• Text section:
• • • • • • •

But as I am not doing it for a living, my situation is different from that of full-time piano teachers. And very likely, my teaching methods will seem at odds with those (especially in the U.S.) unfamiliar with the graded music syllabus system that (almost) all teachers here in the UK use, and which students and their parents expect. We follow an exam syllabus (most commonly, ABRSM and Trinity) grade by grade, so everyone is on the same page - teachers know what students need to achieve, and students know what they have to achieve at each grade.......which not just saves a lot of hassle and misunderstandings (of the sort I frequently see from adult students in PW) but also ensures that nothing important gets missed. (In case people don't know, apart from playing pieces of the required standard, there are scales & arpeggios, aural skills and sight-reading tests at each grade.)

To answer the question directly, and as I teach children only, it's very fulfilling and enjoyable to see students 'grow' musically from complete beginners to becoming real pianists and musicians over the years, and understanding how each of them tick and adapting my teaching style to their personalities. The standards needed to be achieved are only the starting point: my aim is to instill a love of (classical) music and the enjoyment of piano playing to all my students, regardless of their innate musicality, so I tell them stories of the great composers whose music they are learning, play many appealing pieces for them (not the ones they are learning, of course: they need to learn how to tackle new pieces by reading the music themselves with my help) to show them not just the different styles of various composers, but also how they influence each other and develop from their predecessors, and not least - the possibilities of the piano and what it's capable of. All through the lessons, I use every opportunity to develop their ears, starting (with the beginners) by counting beats aloud while singing them in pitch with the notes they are playing, all the while making everything fun for them as well as getting the shy ones to lose their inhibitions about singing aloud etc (which they need to do for their aurals in the exams). Apart from ensuring they become proficient in reading music, I also encourage them to play any tune they can think of (pop, movie themes etc) by ear, and when the time is ripe, show them how to flesh it out with appropriate accompaniments using the correct harmonies.

• • • • • • •

• Records supplied:
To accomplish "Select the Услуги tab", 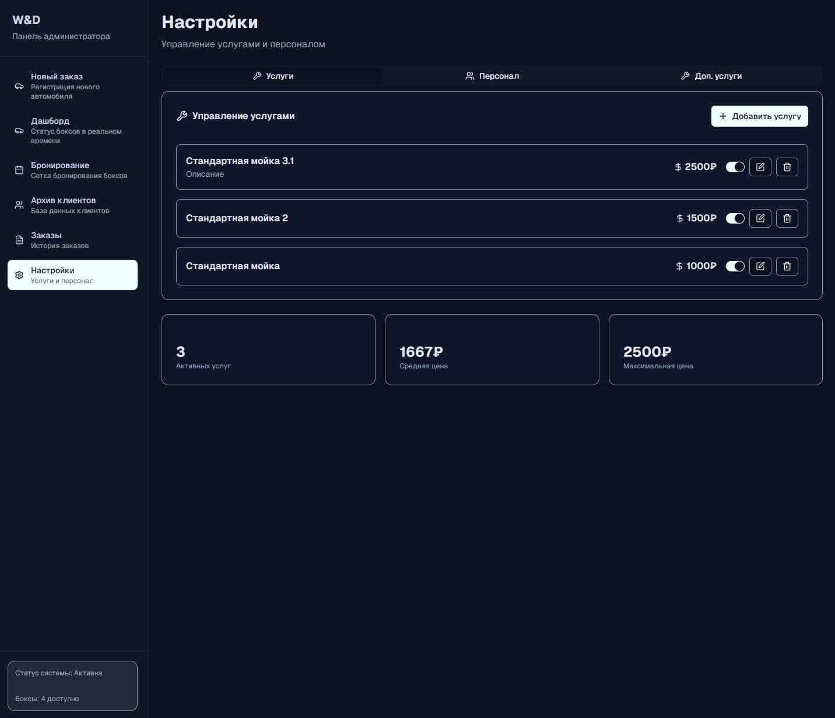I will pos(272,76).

• • • • • • •

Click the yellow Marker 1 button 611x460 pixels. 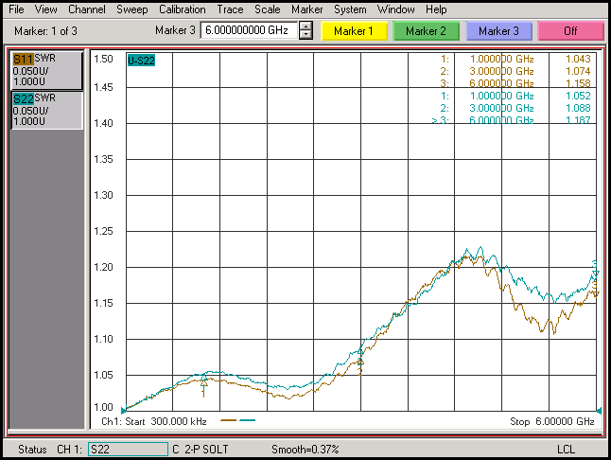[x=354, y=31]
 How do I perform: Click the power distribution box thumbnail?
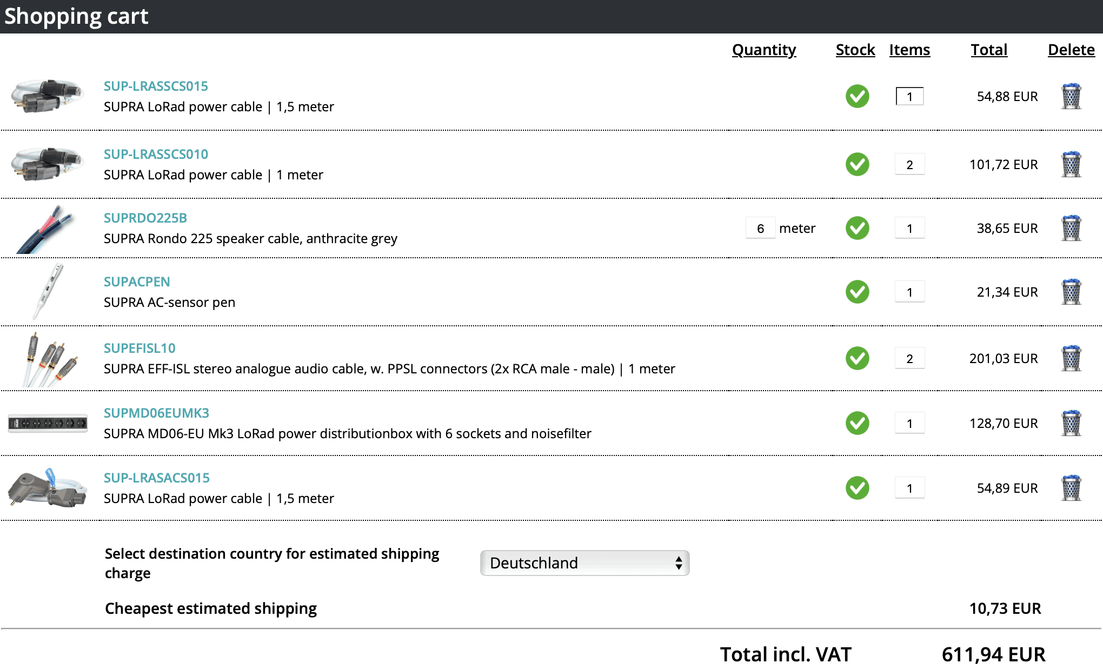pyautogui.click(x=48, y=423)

• • • • • • •

• Work instructions:
1 – List every component that the piano teaching text says is part of each exam grade.
2 – Carry on the piano teaching text past its final sentence.
The rows have no connection to the piano teaching text.

• Answers to the problems:
1 –
- Playing pieces of the required standard
- Scales & arpeggios
- Aural skills
- Sight-reading tests

2 –
Basically, my aim is straightforward: to make learning piano enjoyable so that it becomes a part of their lives and they stay for the long haul, and develop their all-round musicality along with technical skills so that they can understand music as a listener as well as make music in ways other than playing the piano (e.g. singing - which I regard as essential towards acquiring comprehensive aural skills).


"I don't play accurately - anyone can play accurately - but I play with wonderful expression. As far as the piano is concerned, sentiment is my forte. I keep science for Life."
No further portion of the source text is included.